The patient education resources include a handout explaining why a delayed antibiotic prescription might be beneficial in some cases and another outlining what types of nonantibiotic therapies can be used to help with respiratory symptoms. Our patients especially like this information because we found that they often just want a plan for treating their symptoms; that solution doesn’t always have to be an antibiotic. These resources demonstrate to the patient that we’ve heard them and have designed a treatment regimen specifically for them.
Q. What is your role in improving antibiotic prescribing?

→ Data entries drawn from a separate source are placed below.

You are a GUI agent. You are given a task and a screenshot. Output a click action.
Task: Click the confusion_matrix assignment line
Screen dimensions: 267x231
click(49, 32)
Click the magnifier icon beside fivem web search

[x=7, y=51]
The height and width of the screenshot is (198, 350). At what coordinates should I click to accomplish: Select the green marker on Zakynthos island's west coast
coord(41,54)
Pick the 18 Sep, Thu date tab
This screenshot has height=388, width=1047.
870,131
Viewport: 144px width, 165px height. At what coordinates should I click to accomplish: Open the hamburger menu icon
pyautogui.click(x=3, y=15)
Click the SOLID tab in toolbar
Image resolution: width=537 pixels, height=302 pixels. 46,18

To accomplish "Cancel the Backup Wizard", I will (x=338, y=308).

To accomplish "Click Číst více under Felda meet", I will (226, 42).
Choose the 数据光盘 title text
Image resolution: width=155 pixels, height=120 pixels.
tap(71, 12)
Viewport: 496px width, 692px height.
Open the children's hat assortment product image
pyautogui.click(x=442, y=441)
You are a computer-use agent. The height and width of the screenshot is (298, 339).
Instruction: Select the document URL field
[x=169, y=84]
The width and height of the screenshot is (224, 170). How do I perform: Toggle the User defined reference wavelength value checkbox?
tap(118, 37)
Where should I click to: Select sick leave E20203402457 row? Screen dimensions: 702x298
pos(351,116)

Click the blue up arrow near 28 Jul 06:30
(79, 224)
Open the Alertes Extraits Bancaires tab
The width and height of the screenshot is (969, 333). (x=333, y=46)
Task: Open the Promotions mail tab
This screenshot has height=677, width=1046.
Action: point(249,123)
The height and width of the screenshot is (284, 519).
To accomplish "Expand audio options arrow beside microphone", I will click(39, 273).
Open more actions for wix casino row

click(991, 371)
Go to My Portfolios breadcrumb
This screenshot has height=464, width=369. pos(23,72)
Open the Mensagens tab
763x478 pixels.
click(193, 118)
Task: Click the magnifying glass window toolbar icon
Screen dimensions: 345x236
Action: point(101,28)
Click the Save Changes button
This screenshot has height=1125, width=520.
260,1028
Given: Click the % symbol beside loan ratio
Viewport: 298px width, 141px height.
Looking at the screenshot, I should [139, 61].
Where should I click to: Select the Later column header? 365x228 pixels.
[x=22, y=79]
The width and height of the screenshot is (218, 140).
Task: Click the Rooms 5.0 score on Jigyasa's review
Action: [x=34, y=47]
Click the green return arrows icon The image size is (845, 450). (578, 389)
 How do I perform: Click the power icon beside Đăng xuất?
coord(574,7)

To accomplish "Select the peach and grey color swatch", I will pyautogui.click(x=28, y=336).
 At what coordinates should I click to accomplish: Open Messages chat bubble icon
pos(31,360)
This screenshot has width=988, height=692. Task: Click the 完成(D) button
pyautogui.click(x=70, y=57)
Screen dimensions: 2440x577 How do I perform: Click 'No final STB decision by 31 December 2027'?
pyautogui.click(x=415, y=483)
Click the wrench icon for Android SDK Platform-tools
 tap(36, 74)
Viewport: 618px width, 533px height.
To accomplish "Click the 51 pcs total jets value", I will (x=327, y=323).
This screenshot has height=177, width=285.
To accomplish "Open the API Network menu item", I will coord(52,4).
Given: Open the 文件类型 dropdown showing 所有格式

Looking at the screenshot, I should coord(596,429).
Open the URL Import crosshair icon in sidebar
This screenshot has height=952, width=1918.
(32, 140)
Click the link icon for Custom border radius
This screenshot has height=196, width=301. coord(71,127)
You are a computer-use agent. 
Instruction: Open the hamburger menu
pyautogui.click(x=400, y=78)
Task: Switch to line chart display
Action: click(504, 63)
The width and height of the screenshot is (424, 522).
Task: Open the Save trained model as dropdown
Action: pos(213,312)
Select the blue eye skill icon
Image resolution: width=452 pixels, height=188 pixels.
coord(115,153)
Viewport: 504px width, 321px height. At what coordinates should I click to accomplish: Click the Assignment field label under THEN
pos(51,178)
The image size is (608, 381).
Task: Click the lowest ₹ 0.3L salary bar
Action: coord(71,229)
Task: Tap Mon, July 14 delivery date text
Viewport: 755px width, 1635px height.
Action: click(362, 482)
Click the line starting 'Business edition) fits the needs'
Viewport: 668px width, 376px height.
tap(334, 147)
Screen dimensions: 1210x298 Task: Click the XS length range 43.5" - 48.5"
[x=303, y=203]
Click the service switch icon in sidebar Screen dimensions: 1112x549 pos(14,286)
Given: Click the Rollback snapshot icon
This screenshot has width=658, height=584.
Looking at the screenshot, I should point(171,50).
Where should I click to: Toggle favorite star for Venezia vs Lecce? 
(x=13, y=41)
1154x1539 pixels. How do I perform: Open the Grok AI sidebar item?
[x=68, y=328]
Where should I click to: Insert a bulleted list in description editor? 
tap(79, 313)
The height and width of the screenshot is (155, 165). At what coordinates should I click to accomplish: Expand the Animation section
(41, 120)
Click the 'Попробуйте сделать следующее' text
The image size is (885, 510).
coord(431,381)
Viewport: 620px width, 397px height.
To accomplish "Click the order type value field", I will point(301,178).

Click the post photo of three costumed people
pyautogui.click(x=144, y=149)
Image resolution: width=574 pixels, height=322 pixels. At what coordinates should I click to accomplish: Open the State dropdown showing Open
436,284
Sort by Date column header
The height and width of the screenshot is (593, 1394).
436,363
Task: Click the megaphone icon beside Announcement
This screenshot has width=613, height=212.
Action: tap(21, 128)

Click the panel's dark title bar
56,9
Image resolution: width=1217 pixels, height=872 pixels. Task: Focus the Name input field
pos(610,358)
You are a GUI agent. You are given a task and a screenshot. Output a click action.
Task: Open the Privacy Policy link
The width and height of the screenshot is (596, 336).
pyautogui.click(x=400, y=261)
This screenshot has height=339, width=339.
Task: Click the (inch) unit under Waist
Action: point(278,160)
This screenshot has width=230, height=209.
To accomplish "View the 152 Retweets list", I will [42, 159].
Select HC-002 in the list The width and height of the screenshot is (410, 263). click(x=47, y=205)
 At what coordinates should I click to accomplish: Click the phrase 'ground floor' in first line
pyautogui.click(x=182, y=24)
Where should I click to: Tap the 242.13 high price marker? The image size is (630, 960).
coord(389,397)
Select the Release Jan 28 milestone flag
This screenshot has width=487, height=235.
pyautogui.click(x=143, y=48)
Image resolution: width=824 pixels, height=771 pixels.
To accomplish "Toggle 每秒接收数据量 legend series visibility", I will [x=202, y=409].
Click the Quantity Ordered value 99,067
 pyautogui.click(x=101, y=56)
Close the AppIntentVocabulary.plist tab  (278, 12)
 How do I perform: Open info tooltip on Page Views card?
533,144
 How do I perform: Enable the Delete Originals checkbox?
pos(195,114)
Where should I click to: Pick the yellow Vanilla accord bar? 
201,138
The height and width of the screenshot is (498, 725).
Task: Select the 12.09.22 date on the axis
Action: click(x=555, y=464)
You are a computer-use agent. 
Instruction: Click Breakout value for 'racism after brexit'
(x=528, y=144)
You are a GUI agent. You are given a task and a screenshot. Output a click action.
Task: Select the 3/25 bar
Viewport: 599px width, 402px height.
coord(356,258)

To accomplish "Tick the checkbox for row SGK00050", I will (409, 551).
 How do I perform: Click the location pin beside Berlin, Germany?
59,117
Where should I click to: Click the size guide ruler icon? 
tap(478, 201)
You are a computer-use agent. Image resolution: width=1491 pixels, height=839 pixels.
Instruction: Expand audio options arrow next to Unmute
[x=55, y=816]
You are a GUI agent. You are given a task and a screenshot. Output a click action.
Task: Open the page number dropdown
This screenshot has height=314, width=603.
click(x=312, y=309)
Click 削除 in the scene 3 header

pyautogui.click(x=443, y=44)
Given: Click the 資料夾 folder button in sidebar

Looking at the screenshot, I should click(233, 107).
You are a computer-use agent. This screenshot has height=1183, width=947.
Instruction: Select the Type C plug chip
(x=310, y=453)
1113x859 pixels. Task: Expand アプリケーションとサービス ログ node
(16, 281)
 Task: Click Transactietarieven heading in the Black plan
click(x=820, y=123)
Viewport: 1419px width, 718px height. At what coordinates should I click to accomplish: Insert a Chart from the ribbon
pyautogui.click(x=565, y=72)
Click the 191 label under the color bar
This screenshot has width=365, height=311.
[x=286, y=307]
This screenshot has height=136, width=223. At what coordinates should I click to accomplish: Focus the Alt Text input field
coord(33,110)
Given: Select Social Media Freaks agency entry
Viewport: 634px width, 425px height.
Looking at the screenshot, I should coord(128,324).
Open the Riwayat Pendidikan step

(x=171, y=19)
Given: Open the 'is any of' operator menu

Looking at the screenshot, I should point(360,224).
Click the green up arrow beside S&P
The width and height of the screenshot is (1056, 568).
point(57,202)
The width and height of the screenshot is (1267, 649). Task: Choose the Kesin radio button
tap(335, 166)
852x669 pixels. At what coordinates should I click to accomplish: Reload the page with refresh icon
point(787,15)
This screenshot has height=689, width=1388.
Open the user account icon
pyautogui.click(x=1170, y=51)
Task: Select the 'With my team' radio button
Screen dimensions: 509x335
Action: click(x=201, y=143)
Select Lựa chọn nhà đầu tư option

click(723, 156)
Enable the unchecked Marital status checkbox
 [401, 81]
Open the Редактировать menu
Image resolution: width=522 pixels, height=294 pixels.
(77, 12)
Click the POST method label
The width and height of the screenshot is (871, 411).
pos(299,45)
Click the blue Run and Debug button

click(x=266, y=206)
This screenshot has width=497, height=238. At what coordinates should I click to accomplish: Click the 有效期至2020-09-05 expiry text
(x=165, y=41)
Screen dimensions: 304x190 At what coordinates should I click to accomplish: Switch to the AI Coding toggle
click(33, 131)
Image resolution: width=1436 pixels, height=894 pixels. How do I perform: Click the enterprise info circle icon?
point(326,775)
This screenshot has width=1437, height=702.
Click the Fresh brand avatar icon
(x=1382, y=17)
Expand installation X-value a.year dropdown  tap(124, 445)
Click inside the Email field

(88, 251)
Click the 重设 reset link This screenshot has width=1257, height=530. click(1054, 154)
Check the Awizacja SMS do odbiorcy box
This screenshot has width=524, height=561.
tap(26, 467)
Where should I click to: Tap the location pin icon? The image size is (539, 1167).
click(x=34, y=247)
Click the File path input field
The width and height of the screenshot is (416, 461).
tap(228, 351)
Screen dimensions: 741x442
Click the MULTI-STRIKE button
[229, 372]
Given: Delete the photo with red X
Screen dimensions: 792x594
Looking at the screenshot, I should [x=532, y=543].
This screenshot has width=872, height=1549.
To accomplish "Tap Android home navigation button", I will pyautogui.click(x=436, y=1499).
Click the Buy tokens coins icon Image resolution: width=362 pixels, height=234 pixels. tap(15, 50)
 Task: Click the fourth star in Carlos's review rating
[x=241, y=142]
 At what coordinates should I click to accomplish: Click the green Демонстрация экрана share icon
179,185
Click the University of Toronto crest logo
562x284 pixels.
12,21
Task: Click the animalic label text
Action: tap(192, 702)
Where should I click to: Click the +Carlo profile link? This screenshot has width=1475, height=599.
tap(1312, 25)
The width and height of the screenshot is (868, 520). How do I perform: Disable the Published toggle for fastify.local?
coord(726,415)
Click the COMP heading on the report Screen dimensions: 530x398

A. I’m a liaison between the stewardship team at Intermountain and urgent care practitioners throughout the system. I visit clinics and talk to providers about Intermountain’s stewardship program and the tools that we’ve instituted for this project so they have an ease of understanding and familiarity with how to use them and how to check and interpret their data. I pass their feedback back to the infectious disease doctors that run our stewardship program to help them understand what we do on the front line.
Clinicians seem particularly excited to see the dashboard. A lot of what I’ve done is to show doctors how to easily access it.
Q. How have your fellow doctors reacted to these stewardship efforts? Has there been any concern about potentially dissatisfied patients?
A. The vast majority of doctors, even ones that prescribe antibiotics at very high levels, support the idea of the program. Most clinicians recognize that there may be times they prescribe an antibiotic more readily to a patient at the end of the day or when a patient is pushing back too much. For example, when patients want the same thing they’ve had many times before—even if there’s not a sign of a bacterial infection—changing their mind is challenging. In addition, urgent care providers are always busy, so there is also that stress of needing to see that next patient. Clinicians will point out some of these behavioral constraints that lead them to sometimes prescribe when they know they should probably not prescribe. As a result, most are very open to the idea of stewardship and welcome the tools we’re providing.
Q. What aspects of the Intermountain stewardship program do you find most helpful? Most challenging?
A. The transparency of our program and tools is extremely helpful. Our providers can see their antibiotic prescribing numbers compared to their peers and that, regardless of whether a provider is a high or low prescriber, that doesn’t affect whether patients come back at any higher rate. That transparency adds a little bit of peer pressure. Being able to compare themselves to what they know to be guideline-based medicine helps inform their prescribing.
One challenge is that Intermountain urgent care doctors are not at the same location every day. We move among clinics, work on weekends and holidays, and can be too busy to check emails consistently, so it can be tough to get the message out to everybody as we ramp up the stewardship program.
However, we’re already seeing some initial positive results. When we started in July, roughly 50 percent of patients with a respiratory condition were prescribed an antibiotic. Our goal is to reduce this because many of these prescriptions are unnecessary. Clinicians are reporting that the stewardship tools are helpful with their workflow. Some have offered suggestions about how to improve our tools, a clear signal of their engagement. We are optimistic that this work will benefit patients in our community and that what we learn can be adapted to other communities and outpatient settings.